• **Die Aufgabe**: Wiederhole aus dem folgenden Text über die ausgesetzte Förderung von Energieberatungen wortgetreu alles von „Liegt kein iSFP“ bis hinunter zu „rechnet Bolln vor.“.

• **Vorliegender Text**:
------------
Aktuelles – 12. Januar 2024

Unterstützung für Energieberatungen liegt noch auf Eis und schränkt iSFP ein

Sowohl für die eingeschränkte Bundesförderung Energieberatung für Wohngebäude (EBW) und die Energieberatung für Nichtwohngebäude, Anlagen und Systeme (EBN), als auch für die Energieeffizienz in der Wirtschaft (EEW) und den Klimafreundlichen Neubau (KFN) gibt es bisher keinen konkreten Wiedereröffnungszeitpunkt. Damit wird auch die Erstellung individueller Sanierungsfahrpläne eingeschränkt.

Liegt kein iSFP vor, halbieren sich die förderfähigen Kosten auf maximal 30.000 Euro. Außerdem lässt sich ohne den sogenannten iSFP-Bonus der Fördersatz nicht von 15 auf 20 Prozent steigern. „Auch für sanierungswillige Hausbesitzende ist dies ein nicht akzeptabler Zustand, da die ausgesetzte Förderung keine Unterstützung bei der Erstellung individueller Sanierungsfahrpläne ermöglicht. Just diese sind aber beispielsweise bei der Einzelmaßnahmenförderung Grundvoraussetzung für den Erhalt der vollen Unterstützung“, so Bolln. „Im Prinzip kommt dies einer Förderkürzung durch die Hintertür gleich: Statt 12.000 Euro Unterstützung lassen sich ohne Sanierungsfahrplan nur 4.500 Euro erreichen“, rechnet Bolln vor.
------------
• **Datenauszüge**:

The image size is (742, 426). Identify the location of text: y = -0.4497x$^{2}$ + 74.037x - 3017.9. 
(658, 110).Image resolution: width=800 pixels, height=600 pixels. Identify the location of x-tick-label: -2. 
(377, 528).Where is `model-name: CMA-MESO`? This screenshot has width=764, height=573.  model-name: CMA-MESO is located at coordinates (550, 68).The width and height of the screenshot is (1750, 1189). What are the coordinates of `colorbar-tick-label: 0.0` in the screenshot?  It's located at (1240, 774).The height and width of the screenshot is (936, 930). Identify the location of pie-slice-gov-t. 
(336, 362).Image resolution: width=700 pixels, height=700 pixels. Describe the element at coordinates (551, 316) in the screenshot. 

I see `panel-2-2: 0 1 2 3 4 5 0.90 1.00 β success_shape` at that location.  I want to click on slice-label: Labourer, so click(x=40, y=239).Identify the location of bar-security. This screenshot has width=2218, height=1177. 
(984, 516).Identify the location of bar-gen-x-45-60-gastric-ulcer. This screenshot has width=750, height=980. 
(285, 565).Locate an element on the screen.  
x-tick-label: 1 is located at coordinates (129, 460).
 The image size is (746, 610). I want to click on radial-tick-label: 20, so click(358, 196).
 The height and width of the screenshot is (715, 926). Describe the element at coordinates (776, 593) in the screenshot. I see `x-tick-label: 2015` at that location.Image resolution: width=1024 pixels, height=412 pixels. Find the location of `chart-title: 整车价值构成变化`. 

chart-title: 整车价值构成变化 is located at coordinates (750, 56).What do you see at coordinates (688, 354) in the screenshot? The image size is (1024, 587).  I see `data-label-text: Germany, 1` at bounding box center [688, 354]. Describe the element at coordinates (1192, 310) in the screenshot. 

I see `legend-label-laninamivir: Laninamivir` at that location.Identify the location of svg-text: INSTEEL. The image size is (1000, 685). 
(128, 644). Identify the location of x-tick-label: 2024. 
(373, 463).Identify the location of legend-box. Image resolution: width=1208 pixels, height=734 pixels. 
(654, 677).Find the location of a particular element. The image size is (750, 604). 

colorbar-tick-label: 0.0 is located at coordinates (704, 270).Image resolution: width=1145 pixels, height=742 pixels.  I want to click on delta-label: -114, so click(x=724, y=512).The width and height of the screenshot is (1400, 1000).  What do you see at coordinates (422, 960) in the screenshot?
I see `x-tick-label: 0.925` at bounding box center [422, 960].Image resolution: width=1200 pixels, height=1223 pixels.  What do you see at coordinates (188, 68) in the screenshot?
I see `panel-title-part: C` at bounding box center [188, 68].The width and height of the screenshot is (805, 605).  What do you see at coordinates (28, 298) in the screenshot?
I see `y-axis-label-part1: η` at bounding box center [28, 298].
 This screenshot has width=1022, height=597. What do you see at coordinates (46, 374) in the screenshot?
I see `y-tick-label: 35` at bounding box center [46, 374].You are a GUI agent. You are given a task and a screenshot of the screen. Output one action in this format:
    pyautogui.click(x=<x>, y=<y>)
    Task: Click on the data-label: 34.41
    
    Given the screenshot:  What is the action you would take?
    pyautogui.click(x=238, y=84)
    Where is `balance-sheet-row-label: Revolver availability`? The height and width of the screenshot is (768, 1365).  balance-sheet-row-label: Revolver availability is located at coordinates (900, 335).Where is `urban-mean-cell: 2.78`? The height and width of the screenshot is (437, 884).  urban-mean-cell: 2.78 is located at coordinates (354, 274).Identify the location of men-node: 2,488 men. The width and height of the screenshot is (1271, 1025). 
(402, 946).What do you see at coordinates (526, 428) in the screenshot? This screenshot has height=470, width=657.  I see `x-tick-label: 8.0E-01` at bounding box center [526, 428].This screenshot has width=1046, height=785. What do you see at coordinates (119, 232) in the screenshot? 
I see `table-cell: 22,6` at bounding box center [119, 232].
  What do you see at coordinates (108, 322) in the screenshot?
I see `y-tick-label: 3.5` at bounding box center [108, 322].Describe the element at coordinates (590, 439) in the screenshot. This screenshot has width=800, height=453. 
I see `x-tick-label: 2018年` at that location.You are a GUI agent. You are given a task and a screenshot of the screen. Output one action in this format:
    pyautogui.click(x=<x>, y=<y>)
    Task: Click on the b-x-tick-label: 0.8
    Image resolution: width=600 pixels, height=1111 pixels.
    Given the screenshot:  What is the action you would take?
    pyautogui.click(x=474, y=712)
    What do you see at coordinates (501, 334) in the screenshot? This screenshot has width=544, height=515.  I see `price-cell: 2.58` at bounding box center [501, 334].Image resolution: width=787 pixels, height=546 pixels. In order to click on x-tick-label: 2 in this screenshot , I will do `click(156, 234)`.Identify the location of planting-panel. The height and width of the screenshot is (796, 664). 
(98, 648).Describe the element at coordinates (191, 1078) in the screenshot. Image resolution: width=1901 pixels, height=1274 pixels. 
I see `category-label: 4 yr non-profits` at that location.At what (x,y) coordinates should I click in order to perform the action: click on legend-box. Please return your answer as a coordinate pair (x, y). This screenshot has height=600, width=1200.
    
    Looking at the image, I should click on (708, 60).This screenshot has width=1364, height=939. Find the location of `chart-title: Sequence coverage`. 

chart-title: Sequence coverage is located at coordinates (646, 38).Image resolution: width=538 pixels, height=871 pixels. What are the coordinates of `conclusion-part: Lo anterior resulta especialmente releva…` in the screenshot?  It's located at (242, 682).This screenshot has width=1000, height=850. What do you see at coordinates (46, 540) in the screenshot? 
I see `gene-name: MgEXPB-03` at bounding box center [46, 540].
------------
• **Antwort**:
Liegt kein iSFP vor, halbieren sich die förderfähigen Kosten auf maximal 30.000 Euro. Außerdem lässt sich ohne den sogenannten iSFP-Bonus der Fördersatz nicht von 15 auf 20 Prozent steigern. „Auch für sanierungswillige Hausbesitzende ist dies ein nicht akzeptabler Zustand, da die ausgesetzte Förderung keine Unterstützung bei der Erstellung individueller Sanierungsfahrpläne ermöglicht. Just diese sind aber beispielsweise bei der Einzelmaßnahmenförderung Grundvoraussetzung für den Erhalt der vollen Unterstützung“, so Bolln. „Im Prinzip kommt dies einer Förderkürzung durch die Hintertür gleich: Statt 12.000 Euro Unterstützung lassen sich ohne Sanierungsfahrplan nur 4.500 Euro erreichen“, rechnet Bolln vor.